Your property boundaries
are important
so always maintain
your boundaries
Sometimes a boundary survey is as simple as finding property corners that have become lost over time due to the natural changes of the terrain. The monuments that mark the corners have simply become buried by blowing dirt or sand, or they have slowly been overgrown and covered by turf or forest debris. This type of boundary survey usually only takes me a few hours and includes performing research on your boundary lines to familiarize myself with the history of your parcel, then visiting your property to conduct the field survey where I search for the lost monuments, uncover them, take measurements to them, and then mark them with bright colored flagging so you can easily find them in the future. As the final step, I then compare my measurements with the measurements in the recorded survey maps and applicable deeds to make sure the monuments are still in the correct positions.
Boundary surveys become more complicated when a monument is missing, meaning the monument is completely gone. More research is required to ensure I put the new monument in the same location as the original monument so that property rights are not altered. The field survey also becomes more complicated as I must find and measure to your neighbors property corners to help me recreate the situation that existed when the missing monument was originally set. Depending on the situation it can take multiple field visits to find and measure to surrounding property corners.
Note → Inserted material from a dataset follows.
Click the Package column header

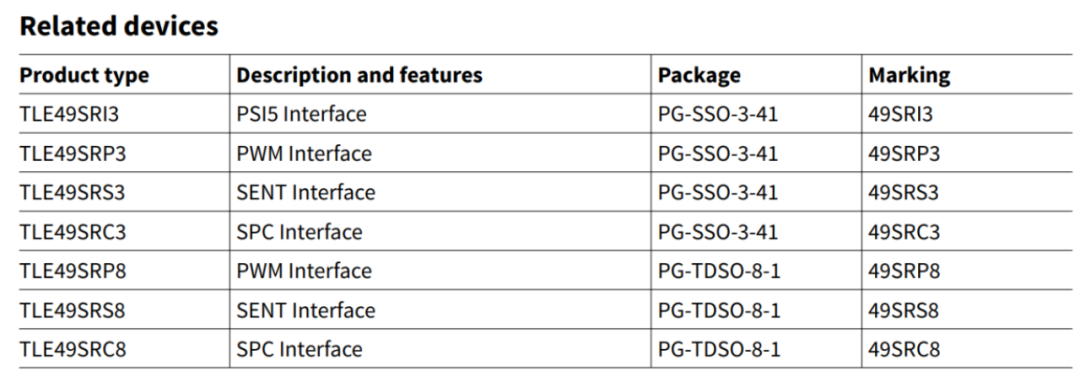(x=699, y=75)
Next, I return to the office and piece together all the historical survey documents as well as the data I gathered from the field survey, the result is a “Map of Survey” which shows the situation with your boundary and explains what I did to reestablish the missing property corner. This map is important because it will show future surveyors exactly what I did. Through the millennia, civilizations have found that precise and complete land records are necessary for the perpetuation of property lines, and without them history has show us that property lines become irrecoverably lost.
I then make one last visit to the property to set the missing monument in the correct location.
Lastly, I submit the “Map of Survey” to the county recorder’s office where it will be archived and occasionally retrieved and used by land surveyors for generations to come.
Often I am not able to tell what level of boundary survey is necessary until I visit your property and conduct an initial search for your property corners. At which point I would be able to tell you whether or not more work is needed.
Numerous problems can surface during a boundary survey and I never know what is going to show up if anything at all, until I dig into the details and begin to piece together the puzzle of your boundary. Sadly, this makes it difficult to estimate the amount of time and cost it will take to complete the survey.